A famous hymn made all the difference by lifting their spirits together.
Posted in , Oct 2, 2018
In this world is darkness, so let us shine—You in your small corner and I in mine.
I wasn’t totally surprised the lyrics to my favorite hymn, “Jesus Bids Us Shine,” popped into my head at that particular moment. They often ran through my mind. No, what surprised me was that I wasn’t just thinking the words. I was singing them out loud. Even stranger, I was singing them out loud on the phone to a man I’d never actually met.
It was the spring of 1989. I was working for the vice president of an engineering company in Scarborough, Ontario. Part of my job was communicating with our suppliers, and I got to know some of them quite well through our phone conversations. My favorite calls came from a guy named Thurman.
He phoned once a week from Houston. I always knew it was him because of his Texas twang. We joked about the differences in weather between Texas and Ontario. He asked me about my job, and I asked him about his elderly mother. We were more than 1,500 miles apart, but I felt close to him somehow. Our conversations left me feeling upbeat and recharged.
When he called on that warm spring morning, I could tell business wasn’t the first thing on his mind.
“How’s your mother doing?” I asked, following a hunch.
“Not so well.” He sounded so downhearted. He said he was going out of town on business and worried about leaving her.
“Why don’t you bring her with you?” I said.
Dead silence. Now I’d done it, poking my nose in where it didn’t belong.
“You know what,” he said, “that might be just the thing she needs. It could really lift her spirits.”
“Exactly,” I said. “Maybe you two could visit Ontario someday.
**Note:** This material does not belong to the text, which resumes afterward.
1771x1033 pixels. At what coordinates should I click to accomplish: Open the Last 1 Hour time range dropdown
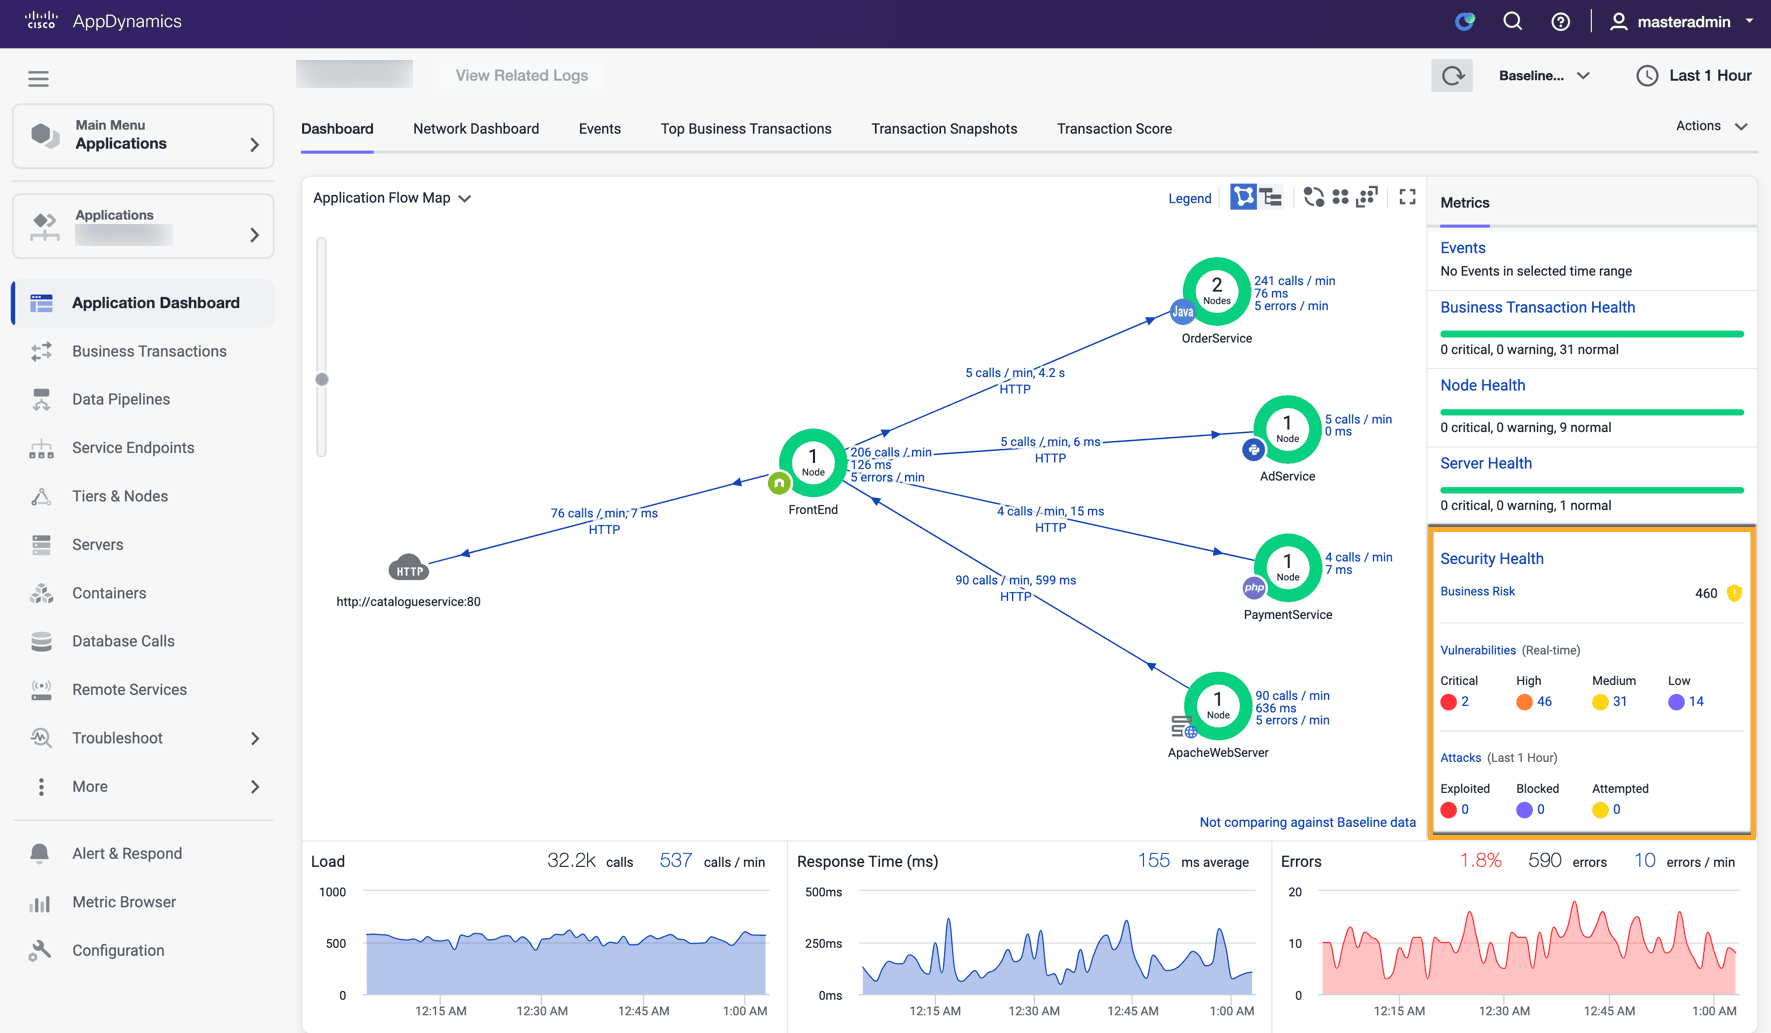1694,75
It’s lovely in the spring.”
I have no idea what got into me, but that’s when I started singing the first verse of “Jesus Bids Us Shine.” I finished and Thurman didn’t say anything. I never talked about my faith at work.
“Thank you,” he finally said.
That was my last phone call to Thurman. Shortly afterward I left the engineering company and moved to another city to look after my father, who had become incapacitated. I thought about Thurman every so often, wondering if he ever did take that trip with his mother. I was beginning to appreciate what a caregiver goes through.
Two years later, I went back to Scarborough for a wedding. I stayed with a friend. We went to the grocery store to buy a few things. A familiar voice stopped me in my tracks.
That Texas twang... I listened for a moment, then followed the voice around the corner to the next aisle. An elderly woman walked beside a tall man pushing a cart. She reached for something on a shelf and several cans tumbled to the floor. One rolled all the way down the aisle and up against my foot. I picked it up and walked over to hand it to the man.
“Here you go.”
“Thank you,” he said. He seemed a bit flustered, and I helped him pick up the other fallen cans.
“Thurman?” I asked.
He paused. His face broke out in a smile and he burst into song. “You in your small corner and I in mine...”
I laughed and joined him on the last note. “You have a beautiful voice!” I said.
Thurman’s mother spoke up. “He used to sing in the church choir, but I hadn’t heard a note from him in years, not since some bad breaks and setbacks. Then one day he came home from work singing that song. A few weeks after that, he started coming back to church and it’s made all the difference.”
Thurman nodded and talked a bit about the past two years. He and his mother had started traveling together and eventually made their way to Toronto. He’d stopped by Scarborough to see colleagues and was disappointed to hear I’d moved away.
“I wanted to tell you I took your advice, but I couldn’t find you!”
“Someone made sure you did,” I said. The same one, on a spring day, who put that song in my heart.
This story first appeared in the April/May 2017 issue of Mysterious Ways magazine.